Work required =>
Copy exactly, and copy nothing else: the line that contains "The image size is (600, 541)." and all lines after it in the listing, without pictures.

++++++++++++++++++++

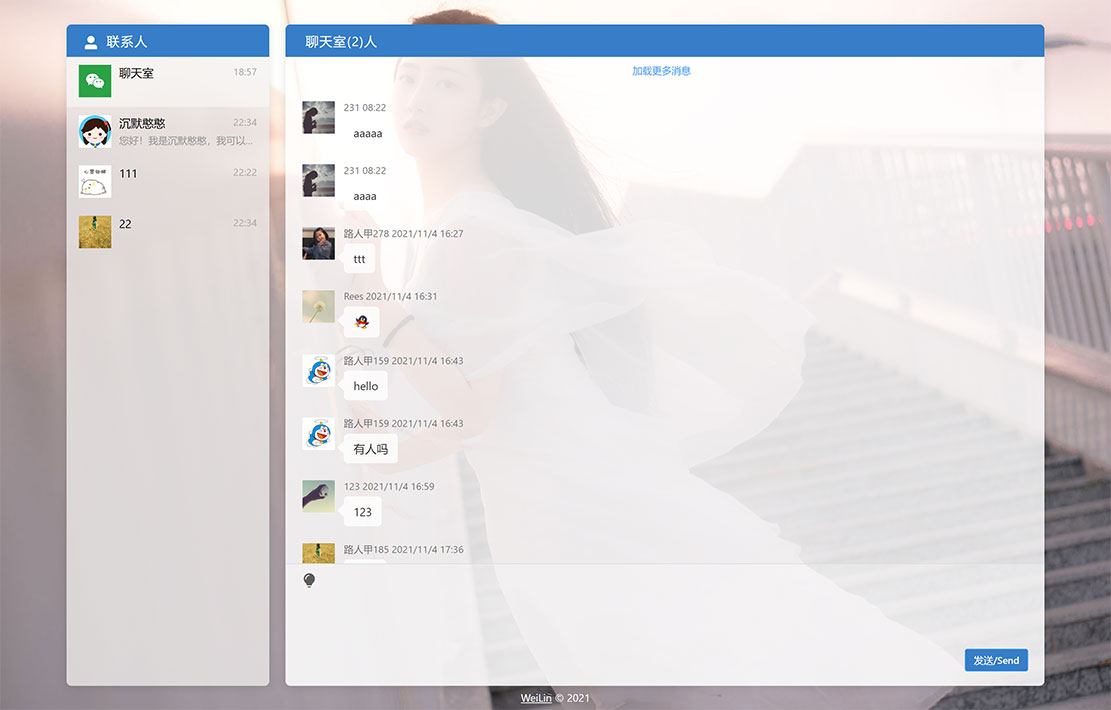This screenshot has width=1111, height=710.
Task: Click the QQ penguin emoji sent by Rees
Action: pyautogui.click(x=360, y=320)
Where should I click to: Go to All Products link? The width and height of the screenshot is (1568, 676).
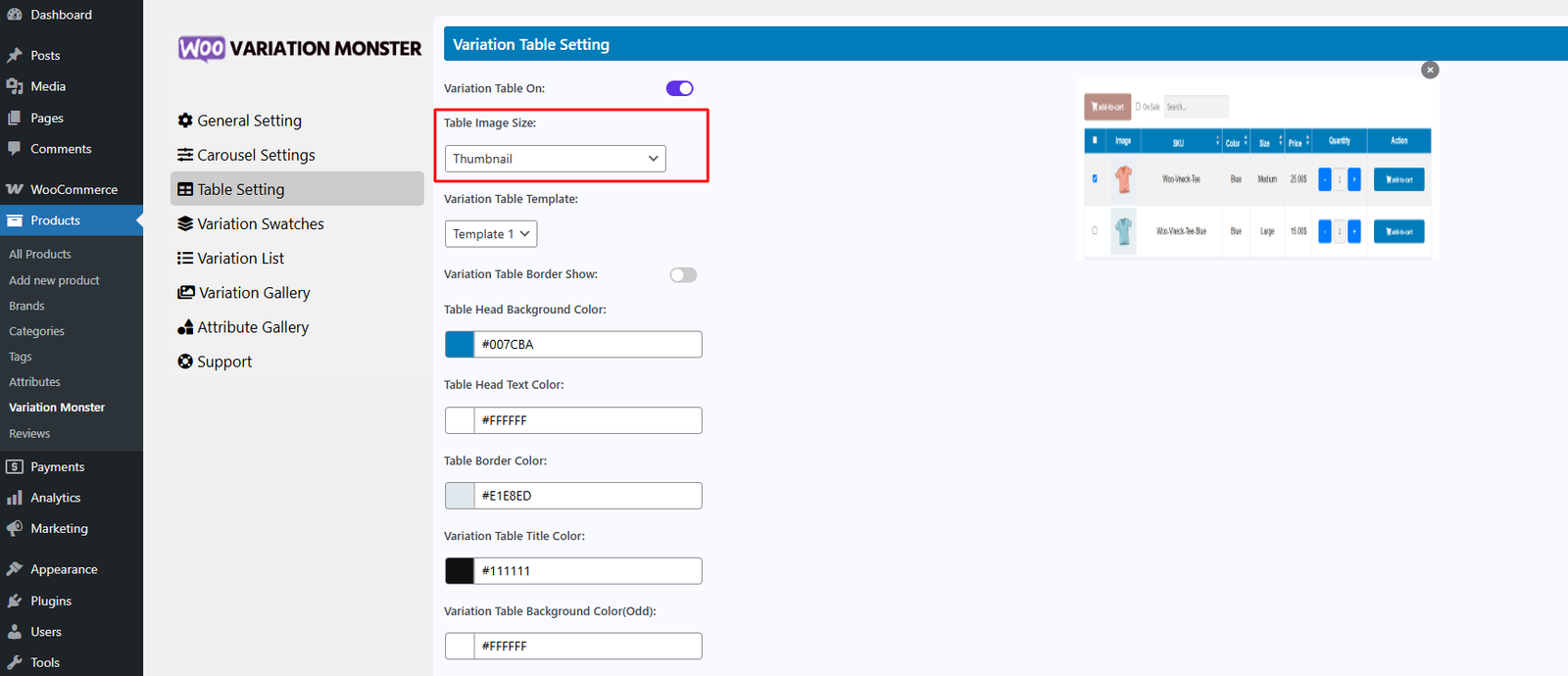tap(40, 254)
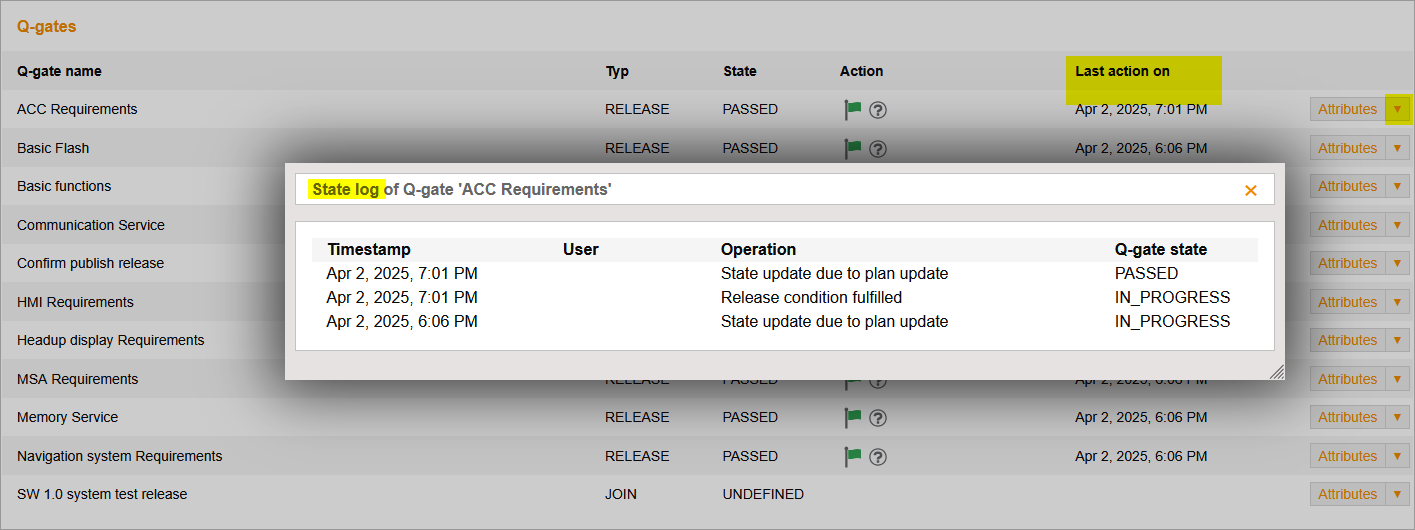Click the State log dialog resize handle
1415x530 pixels.
click(x=1277, y=372)
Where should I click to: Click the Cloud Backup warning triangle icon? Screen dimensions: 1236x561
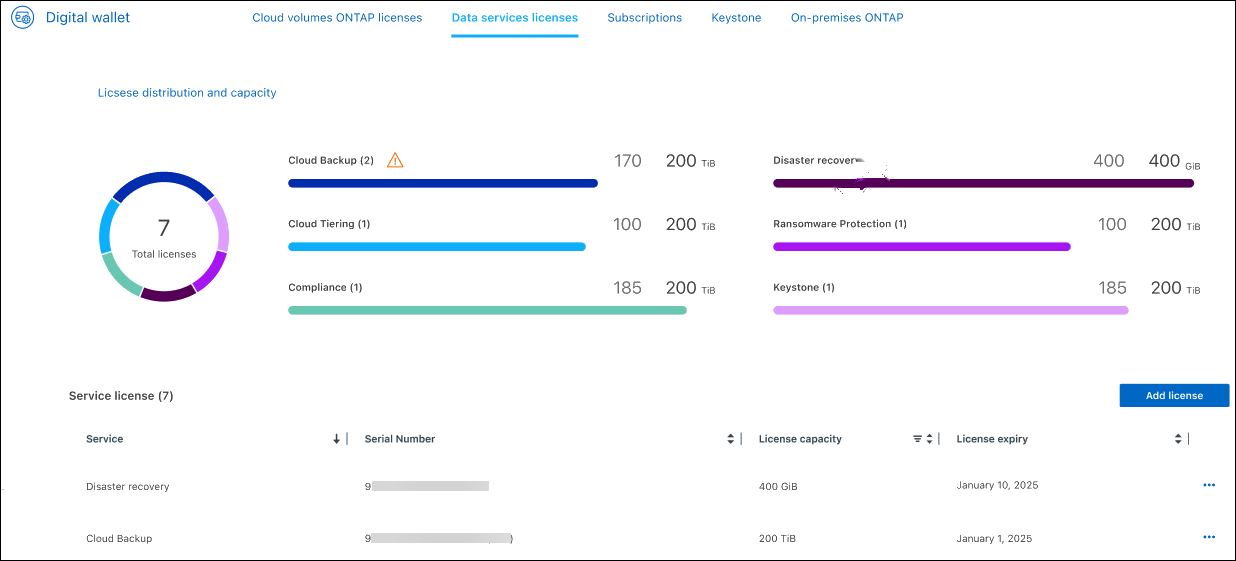pyautogui.click(x=395, y=160)
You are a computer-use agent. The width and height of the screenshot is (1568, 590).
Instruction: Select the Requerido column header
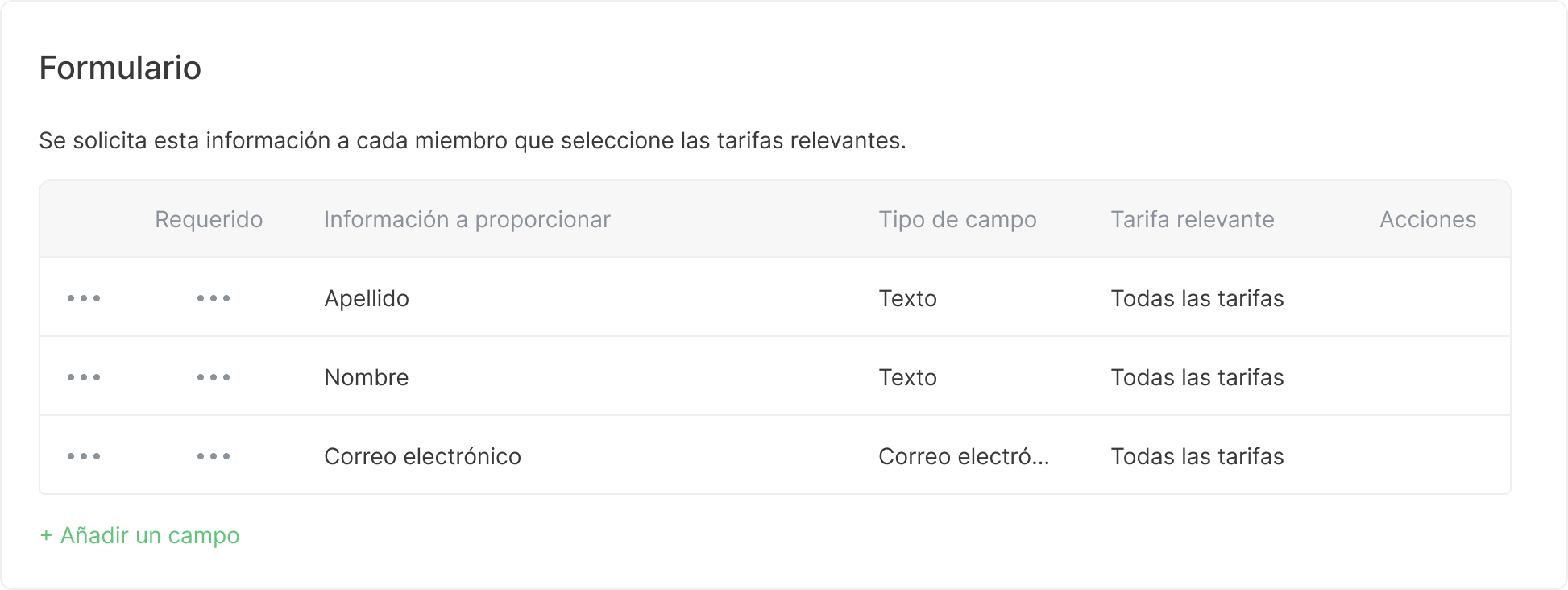coord(209,218)
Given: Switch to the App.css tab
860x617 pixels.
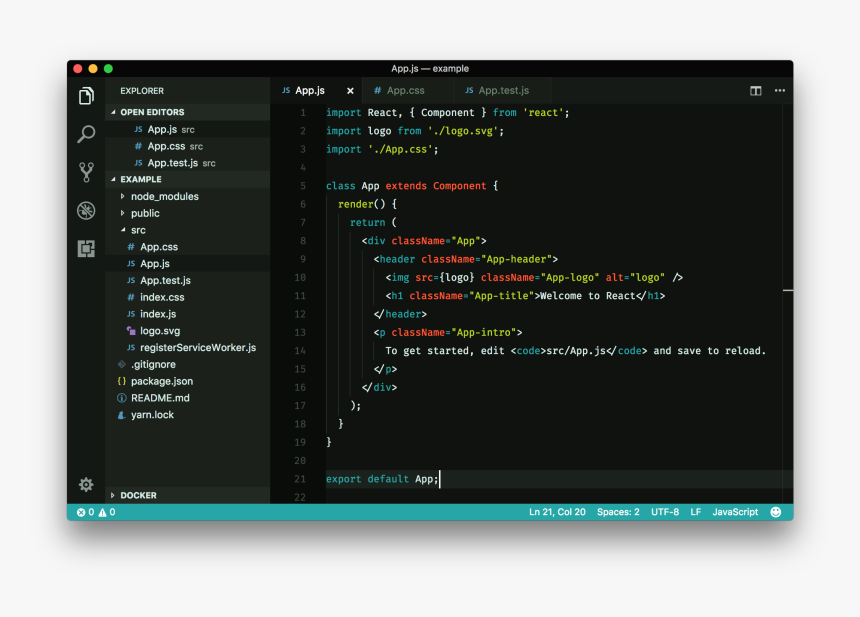Looking at the screenshot, I should pos(406,90).
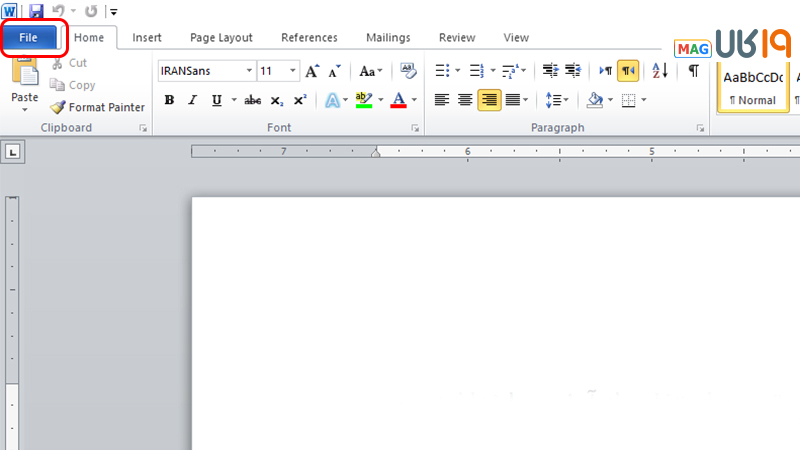The height and width of the screenshot is (450, 800).
Task: Sort text with the A-Z icon
Action: pyautogui.click(x=659, y=71)
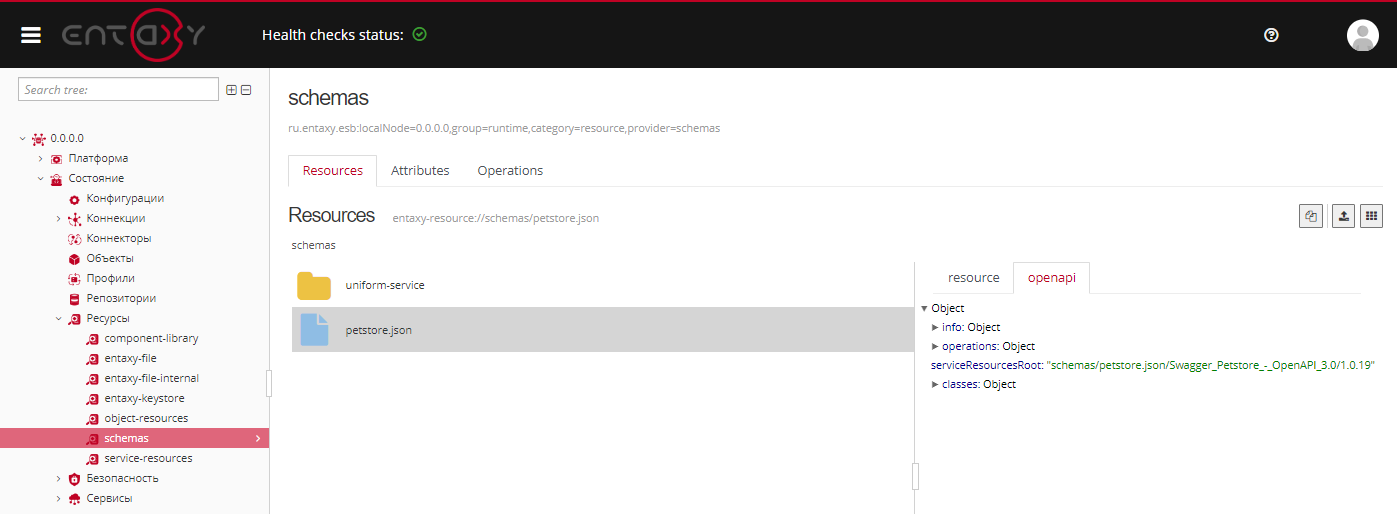The image size is (1397, 514).
Task: Click the help question mark icon
Action: coord(1271,35)
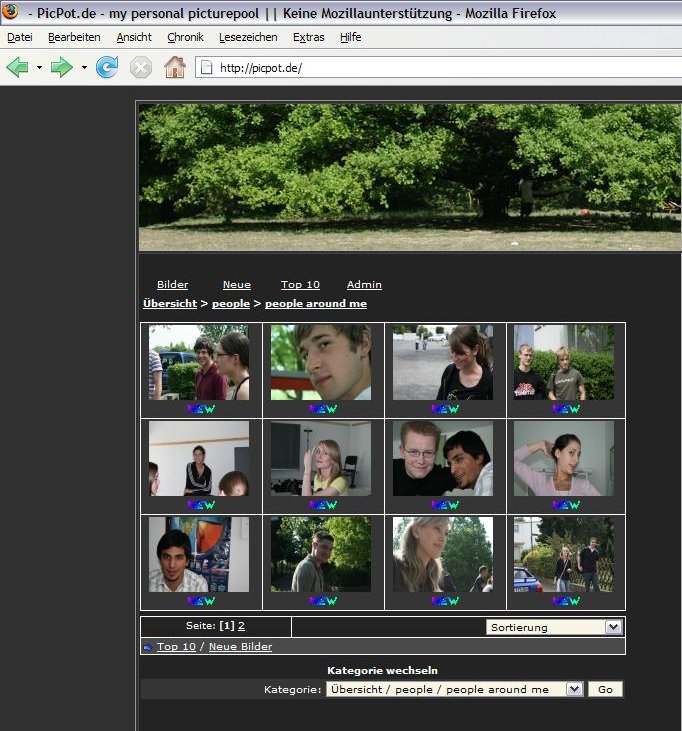This screenshot has height=731, width=682.
Task: Click the Firefox logo in the title bar
Action: [x=10, y=12]
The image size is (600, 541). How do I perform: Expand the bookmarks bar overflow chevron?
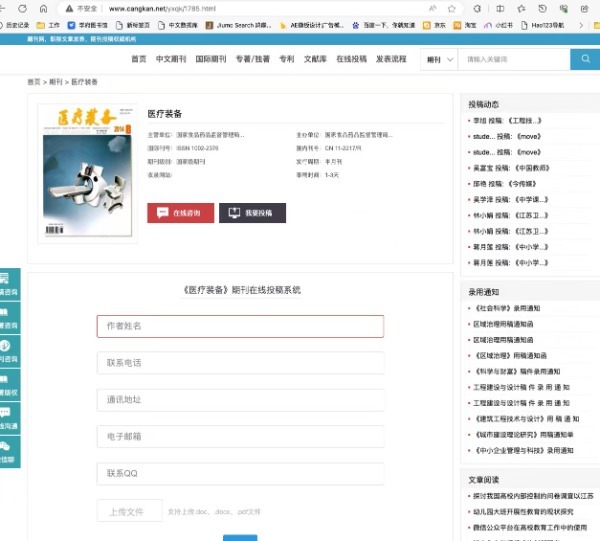coord(581,25)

++++++++++++++++++++

Solution to the problem =>
The image size is (600, 541). How do I perform: Expand the bookmarks bar overflow chevron?
coord(581,25)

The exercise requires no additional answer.